There’s not much room for anything else! What if the contract is unreasonable or contains penalties, or accelerated payments?
You will appreciate that it is completely unreasonable to ask a Buyer to blindly assume a contract without ever having seen it.
While this may be true, in the grand scheme of things, these rental contracts are usually not that large. So, they just get skipped and glossed over during negotiations.
Use a Schedule
The proper and correct manner to deal with this issue is for the Listing Agent to obtain the rental contracts well in advance of a transaction. Post them as a Schedule on the MLS listing. If a Buyer’s Agent wishes to submit an Offer, send copies of the rental contracts in their entirety. Ensure that the rental contracts are attached as a Schedule to the Agreement. At the very least, ensure that the Buyer acknowledges having seen and reviewed the rental contracts BEFORE the Offer is submitted.
Bonus Payments
A $3,000.00 furnace could escalate in cost very quickly. Assume that it was installed in June and never used. The choice was buy it for $3,000.00 or rent it. The rental option was selected. The property is sold in August and closes in September. At this point, the furnace is brand new and has never been used. What’s the pay out, following rental payments made in June, July, August and September? Would you be surprised if it were over $6,000.00? Don’t be, it can easily happen.
Right of Removal
What are the rights of the rental company? Can they show up one day and demand to remove their furnace?
Let’s get this straight.
It’s not their furnace!
When it sat on the delivery truck, it was their furnace. After it was installed and they left the building, it was a fixture and had become part of the real estate. Any interests they may have had continue in the form of a Construction Lien. They had 45 days to register that. If they didn’t, then they have no rights. The mortgagee has first priority, and the homeowner has second.

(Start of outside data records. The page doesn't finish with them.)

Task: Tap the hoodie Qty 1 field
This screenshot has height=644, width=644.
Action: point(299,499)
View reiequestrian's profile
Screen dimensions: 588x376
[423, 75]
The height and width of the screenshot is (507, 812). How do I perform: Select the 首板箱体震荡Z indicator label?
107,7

Personal Right of Payment as against Owner
The rental company may still pursue the homeowner, either for the monthly payments as they become due or the accelerated balance. It’s the personal obligation of the owner to pay, not the Buyer unless the Buyer were to agree to take over the rental contract.
Rental contracts can be tricky and quite expensive for real agents, if they make mistakes.

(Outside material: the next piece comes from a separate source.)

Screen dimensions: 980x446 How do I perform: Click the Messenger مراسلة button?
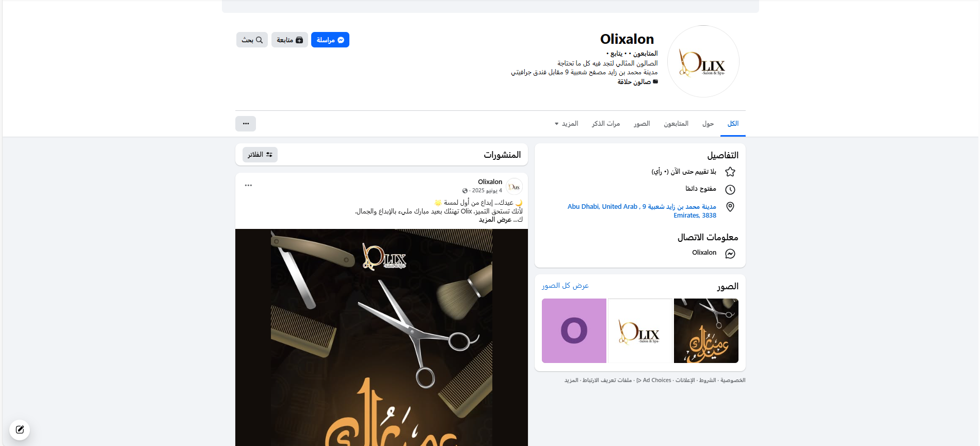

Brian Madigan LL.B., Broker
Comments 2
I signed agreement to purchase the property on July 7,2022.Previous owner exchange hot water tank on July 19,2022.The deal closed on August 21,2022.
In that case who is responsible for hot water tank payment? Can I returned hot water tank to enercare.
Please reply.
Author
Did you agree to assume the hot water tank in the Agreement of Purchase and Sale.
If so, did you see the actual Enercare contract?
Did you agree to the exchange of the old tank for a new tank?
Were you represented by a real estate agent in this transaction?
If so, were they involved in these discussions/negotiations?